** INFORMATION GIVEN **

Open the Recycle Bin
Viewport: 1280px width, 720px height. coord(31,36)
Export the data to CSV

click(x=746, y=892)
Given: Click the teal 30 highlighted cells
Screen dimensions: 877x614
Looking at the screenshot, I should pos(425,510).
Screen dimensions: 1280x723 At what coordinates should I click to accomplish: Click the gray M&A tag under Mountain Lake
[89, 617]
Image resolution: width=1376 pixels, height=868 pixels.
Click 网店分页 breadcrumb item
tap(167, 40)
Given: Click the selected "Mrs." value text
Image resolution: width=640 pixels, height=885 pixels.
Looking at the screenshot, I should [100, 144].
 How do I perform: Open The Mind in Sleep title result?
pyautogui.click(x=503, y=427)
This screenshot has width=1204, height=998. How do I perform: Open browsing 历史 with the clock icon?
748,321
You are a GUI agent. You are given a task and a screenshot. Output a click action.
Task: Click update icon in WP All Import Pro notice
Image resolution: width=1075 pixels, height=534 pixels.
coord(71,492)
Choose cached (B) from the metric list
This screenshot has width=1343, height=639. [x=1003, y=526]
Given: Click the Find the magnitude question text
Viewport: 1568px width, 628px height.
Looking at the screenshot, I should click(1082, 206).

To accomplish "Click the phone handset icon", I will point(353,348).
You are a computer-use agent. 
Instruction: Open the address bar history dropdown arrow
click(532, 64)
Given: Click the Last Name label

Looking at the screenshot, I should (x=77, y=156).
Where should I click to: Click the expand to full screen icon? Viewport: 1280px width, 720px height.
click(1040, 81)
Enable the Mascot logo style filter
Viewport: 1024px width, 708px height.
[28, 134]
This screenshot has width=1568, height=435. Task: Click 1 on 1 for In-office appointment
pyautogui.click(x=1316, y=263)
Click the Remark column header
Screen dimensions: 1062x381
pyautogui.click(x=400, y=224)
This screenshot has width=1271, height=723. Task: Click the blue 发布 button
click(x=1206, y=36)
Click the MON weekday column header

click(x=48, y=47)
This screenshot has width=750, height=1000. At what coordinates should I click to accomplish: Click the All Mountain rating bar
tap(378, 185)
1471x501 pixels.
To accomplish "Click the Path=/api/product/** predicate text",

** WHAT TO WORK ON **
Exactly as written above, copy out all the records.

** SOLUTION FOR THIS PROBLEM **
Open the Recycle Bin
Viewport: 1280px width, 720px height. coord(31,36)
Export the data to CSV

click(x=746, y=892)
Given: Click the teal 30 highlighted cells
Screen dimensions: 877x614
Looking at the screenshot, I should pos(425,510).
Screen dimensions: 1280x723 At what coordinates should I click to accomplish: Click the gray M&A tag under Mountain Lake
[89, 617]
Image resolution: width=1376 pixels, height=868 pixels.
Click 网店分页 breadcrumb item
tap(167, 40)
Given: Click the selected "Mrs." value text
Image resolution: width=640 pixels, height=885 pixels.
Looking at the screenshot, I should [100, 144].
 How do I perform: Open The Mind in Sleep title result?
pyautogui.click(x=503, y=427)
This screenshot has width=1204, height=998. How do I perform: Open browsing 历史 with the clock icon?
748,321
You are a GUI agent. You are given a task and a screenshot. Output a click action.
Task: Click update icon in WP All Import Pro notice
Image resolution: width=1075 pixels, height=534 pixels.
coord(71,492)
Choose cached (B) from the metric list
This screenshot has width=1343, height=639. [x=1003, y=526]
Given: Click the Find the magnitude question text
Viewport: 1568px width, 628px height.
Looking at the screenshot, I should click(1082, 206).

To accomplish "Click the phone handset icon", I will point(353,348).
You are a computer-use agent. 
Instruction: Open the address bar history dropdown arrow
click(532, 64)
Given: Click the Last Name label

Looking at the screenshot, I should (x=77, y=156).
Where should I click to: Click the expand to full screen icon? Viewport: 1280px width, 720px height.
click(1040, 81)
Enable the Mascot logo style filter
Viewport: 1024px width, 708px height.
[28, 134]
This screenshot has width=1568, height=435. Task: Click 1 on 1 for In-office appointment
pyautogui.click(x=1316, y=263)
Click the Remark column header
Screen dimensions: 1062x381
pyautogui.click(x=400, y=224)
This screenshot has width=1271, height=723. Task: Click the blue 发布 button
click(x=1206, y=36)
Click the MON weekday column header

click(x=48, y=47)
This screenshot has width=750, height=1000. At what coordinates should I click to accomplish: Click the All Mountain rating bar
tap(378, 185)
1471x501 pixels.
To accomplish "Click the Path=/api/product/** predicate text",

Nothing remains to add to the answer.